Robotlar önce fakir ülkeleri ele geçirecek
Gelecek bildimiz gibi değil! Bunu söyleyen Oxford Martin School ve Citigroup tarafından yayınlanan “Technology At Work v2.0: The Future is Not What It Used to Be” isimli rapor.

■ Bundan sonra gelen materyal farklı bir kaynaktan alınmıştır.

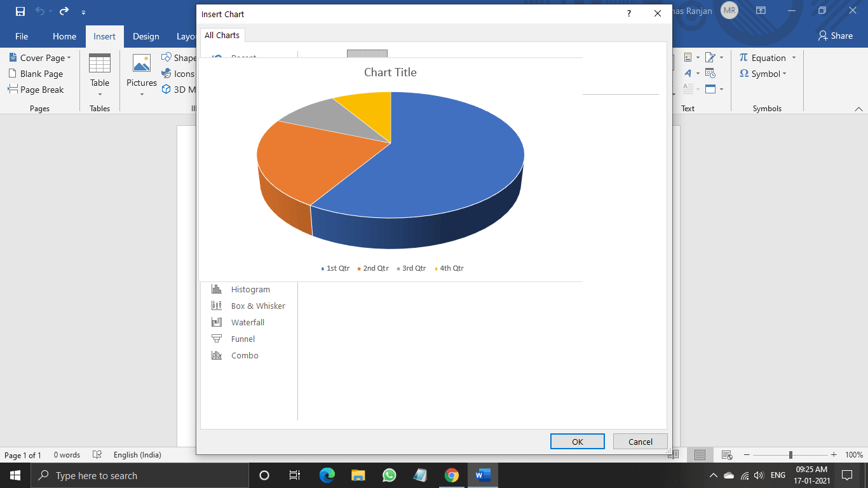Cancel the Insert Chart dialog
This screenshot has height=488, width=868.
639,441
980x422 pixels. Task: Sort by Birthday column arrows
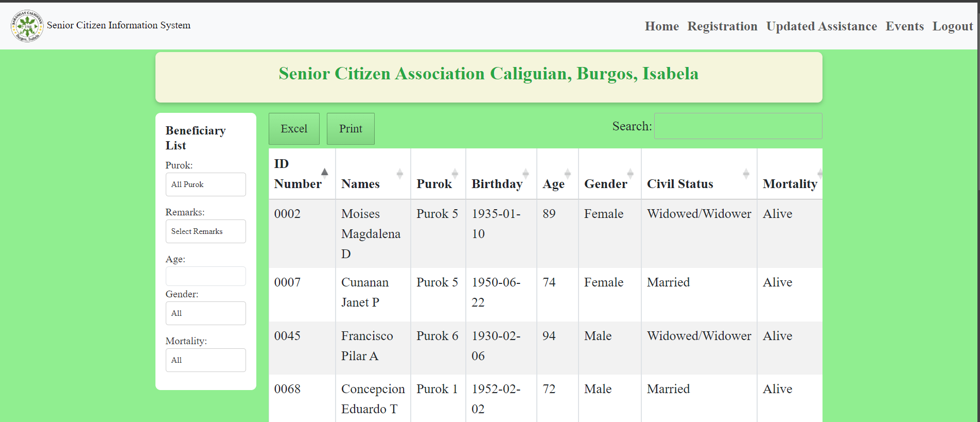pyautogui.click(x=526, y=174)
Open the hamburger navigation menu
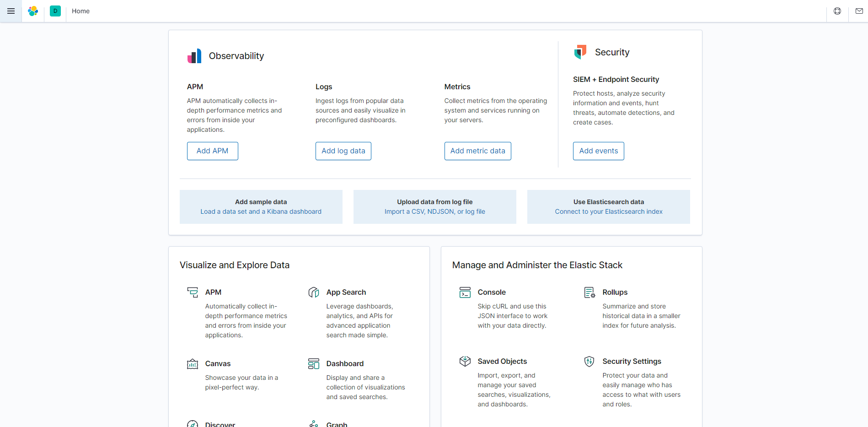Viewport: 868px width, 427px height. pyautogui.click(x=11, y=11)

Aslında bundan 3 sene önce Oxford Üniversitesi’nden Carl Benedikt Frey ve Michael Osborne tarafından yapılan başka bir araştırma, ABD’de mevcut işlerin yüzde 47’sini robotların kapabileceği konusunda uyarmıştı. Bugün robotlar, hastalık teşhisinden, çeviri yapmaya kadar en karmaşık işleri bile üstlenir konuma geldiler.
Oxford Martin School ve Citigroup tarafından yayınlanan yeni rapor ise, robotlar karşısında tehdit altında olan işlerin fakir ülkelerde daha fazla olduğunu ortaya koyuyor. Örneğin Hindistan’da mevcut işlerin yüzde 69’unun yakın gelecekte robotlar tarafından yapılacağı öngörülüyor. Bu oran Çin’de yüzde 77; Etyopya’da ise yüzde 85.

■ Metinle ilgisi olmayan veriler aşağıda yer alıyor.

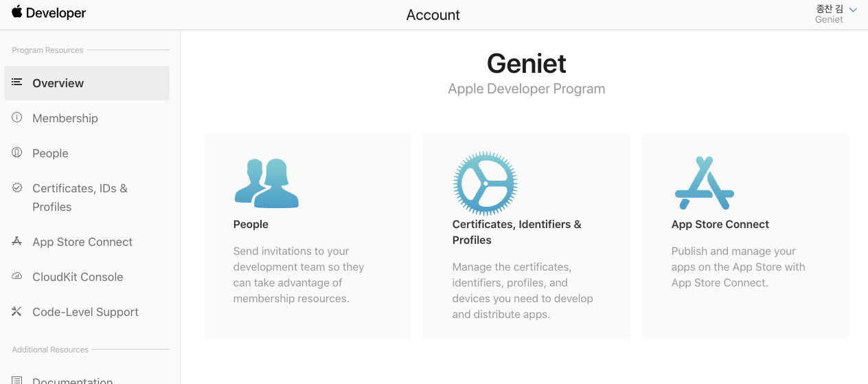Viewport: 868px width, 384px height.
Task: Click the People person icon in sidebar
Action: pos(17,153)
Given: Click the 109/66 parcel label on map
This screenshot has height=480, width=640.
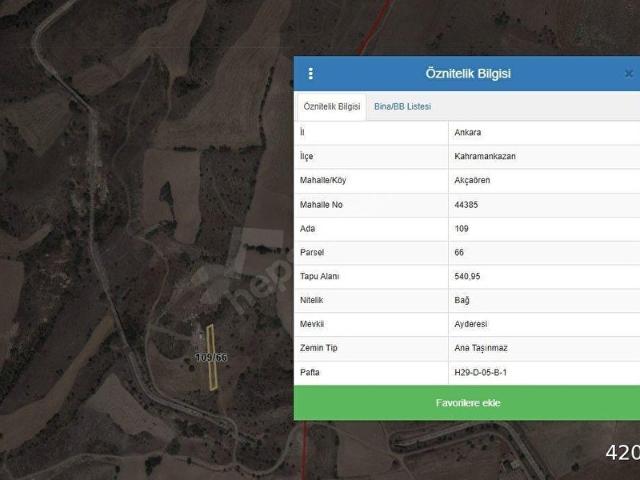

Robotların fakir ülkelerde istihdam piyasasını ele geçirmeye yakın olmalarının aslında iki temel nedeni var. Bunun birinci nedeni, bu ülkelerde işlerin fazla yetenek gerektirmemesi. İkinci nedeni ise, bu ülkelerin eski alışkanlıklara çok fazla değer vermemesi. Örneğin, şoförsüz taksilerin Avrupa’nın eski şehirlerinde kabul edilmesi çok kolay değil; ama Çin’in yeni gelişen şehirleri bu değişime çoktan hazır.
Öte yandan zengin ülkelerde işgücünün büyük bir bölümünü robotların yapması zor görünüyor. Yaratıcılık gerektiren reklam sektörü, yazarlık, yeni fikirlerin paylaşımı, sosyal iletişim, açık kalp ameliyatı gibi işleri robotlara emanet etmekten henüz oldukça uzağız.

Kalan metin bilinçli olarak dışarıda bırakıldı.